Andiamo per gradi congiunti. Come insegna la SWOT analisi, anche nel caso dell’intelligenza artificiale ci sono i punti di forza e quelli di debolezza. Tutto questo, fino ad oggi, non è avvenuto. Pensiamo alla bozza dell’AI Act, il regolamento europeo, basato sui livelli di rischio: sembra essere scritto da risk manager. La domanda da porsi è questa: quali sono, oltre ai rischi (che ha bene evidenziato la comunità europea, dall’utilizzo maldestro dei dati biometrici al social scoring), le opportunità dell’intelligenza artificiale?

Le opportunità dell’intelligenza artificiale: più produttività e meno debito digitale

Vediamo alcuni benefici dell’intelligenza artificiale per tantissimi lavoratori: il suo utilizzo porterà in Italia, a parità di ore di lavoro (secondo i dati diffusi da Ambrosetti), una maggiore produttività del 70%, generando un incremento di PIL stimato in oltre 310 miliardi di euro, quasi il PIL della Lombardia, quasi un quinto di quello italiano. L’intelligenza artificiale permetterà ai lavoratori di risparmiare ore utilizzate in attività ripetitive, riducendo il cosiddetto “debito digitale”, che oggi ci vede ricevere fino a 250 e-mail al giorno e quasi 150 chat su Teams. L’abbiamo visto con la soluzione presentata da Microsoft alla fine del 2023: grazie a “Co-pilot per Microsoft 365” è possibile gestire la casella di posta elettronica con report, fare minute di call o slide con comandi vocali. Volendo semplificare, l’intelligenza artificiale taglierà una parte dello “sbattimento del lavoro”, ossia una parte di attività ripetitive o di poco valore aggiunto, permettendo ai professionisti di concentrarsi su quelle ad alto valore aggiunto.

- [Dati forniti]:
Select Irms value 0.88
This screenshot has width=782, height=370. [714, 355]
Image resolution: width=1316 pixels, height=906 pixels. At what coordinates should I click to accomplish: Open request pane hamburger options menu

- [Compiti da svolgere]:
- A) Elenca tutti i valori espressi in numeri che il brano sull'intelligenza artificiale riporta su produttività, PIL ed e-mail e chat ricevute.
- B) Riprendi il brano sulle opportunità dell'intelligenza artificiale da dove si interrompe.

- [Risposte scritte]:
- A)
- Produttività maggiore del 70%
- Incremento di PIL stimato in oltre 310 miliardi di euro
- Fino a 250 e-mail al giorno
- Quasi 150 chat su Teams

- B)
Filippo Poletti con il suo nuovo libro “Smart Leadership Canvas”

Il lato negativo: 1,2 milioni di posti di lavoro in meno in Italia (secondo le stime)

Proseguiamo con il tema spinoso dei posti di lavoro, sollevato frequentemente. L’IAcene, ossia l’epoca dell’intelligenza artificiale che collabora con quella umana, è medaglia a due facce: l’intelligenza artificiale ridurrà i posti di lavori con mansioni ripetitive, i lavori pochi specializzati, ma trasformerà la natura di molti lavori, creando nuove opportunità. Secondo il rapporto dell’Organizzazione internazionale del lavoro (l’agenzia delle Nazioni Uniti), nei paesi più ricchi il 5,5 per cento dell’occupazione sarà esposto agli effetti negativi dell’automazione delle reti neurali generative: considerando il totale degli occupati in Italia a rischio ci sono 1,2 milioni posti di lavoro, soprattutto quelli poco qualificati nell’ambito impiegatizio.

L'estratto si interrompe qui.